This discussion has been locked.
You can no longer post new replies to this discussion. If you have a question you can start a new discussion

Strange issue with FW

We have an additional interface that goes off to another company via a leased line.

When web protection (transparent) is enabled, we can reach their server on port 80. When we disable the web proxy, we can't reach their server. We have added FW rules to allow this and can see in the logs, traffic going to the server on port 80 and the server replying on port 80. But we can't get to it via our browser unless the web proxy is on.

There are no settings in the browser and all other traffic looks ok. We've also tried this on another port 22222 and it's the same. We can't access the server even though the FW logs are clearly showing it go through.

 

There is no nat rules here and traffic is purely routed. We know the connection works as we have sip trunks and rtp going across the link without issue.



This thread was automatically locked due to age.
Parents
  • Sounds like a routing problem, most likely on return trip.   With proxy on, the remote device sees a packet with a return address associated with the utm tunnel interface.    With proxy off, the remote device seedms a packet with the source device ip.  You need a dtatuc route on remote site for the source ip subnet.

    If you use full trandparent proxy, the failure will appear again (if my theory is correct)
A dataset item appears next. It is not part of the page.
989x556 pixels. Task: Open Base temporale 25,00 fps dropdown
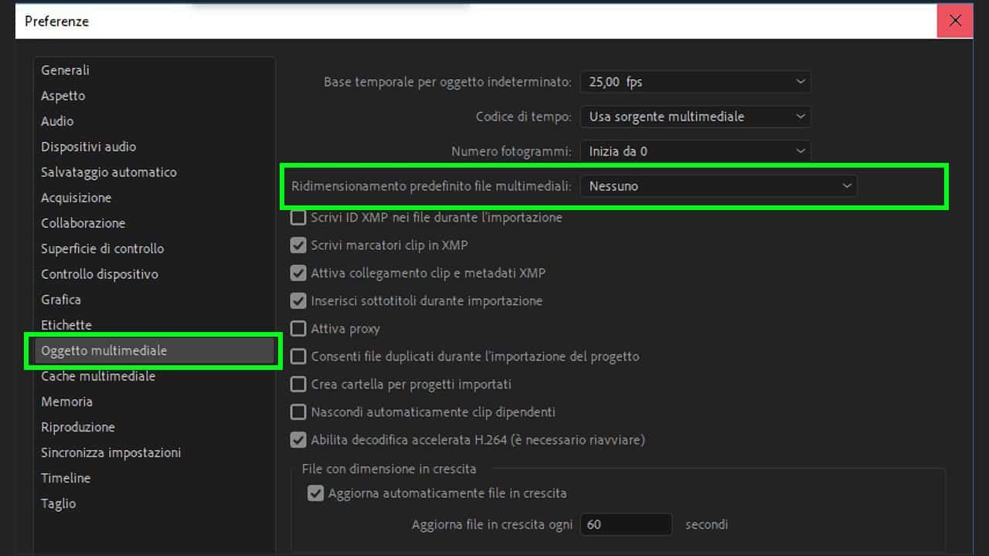[x=695, y=82]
  • Good insight, Doug.  I wonder if adding a route on the non-UTM side to the IP of "External (Address)" through the direct link might not resolve his issue...

    Cheers - Bob 

     
    Sophos UTM Community Moderator
    Sophos Certified Architect - UTM
    Sophos Certified Engineer - XG
    Gold Solution Partner since 2005
    MediaSoft, Inc. USA
  • Well. Issue solved. We did call Sophos support for this one as it had me scratching my head. for a while. We could rdp, sip etc you name it across the link so we knew there was no routing issue. We could reach a server via http when the proxy was enabled but couldn't when it was disabled. When turning the proxy off, we witnessed  the FW logs showing the traffic passing to the remote server and the remote server responding with everything allowed.
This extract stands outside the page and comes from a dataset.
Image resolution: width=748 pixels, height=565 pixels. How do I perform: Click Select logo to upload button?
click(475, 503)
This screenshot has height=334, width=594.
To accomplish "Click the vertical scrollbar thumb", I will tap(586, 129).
    So what was the issue?

    Somebody (who will remain nameless) had put a block for http for all source addresses in application control. As we were running the proxy, we didn't notice this.

    Got to hand it to Sophos support. A quick call, technician was straight on. Tech took the issue in straight away and had it solved within 5 mins and then took time to explain how to diagnose it in the future. Got to give a big thumbs up here.

    I can only assume the rule must have got there by a colleague (gui shows who and when) by them pressing block on the dashboard traffic popup. If the proxy hadn't have been on, we would have noticed it but in this case the proxy was intercepting the traffic before hitting the FW.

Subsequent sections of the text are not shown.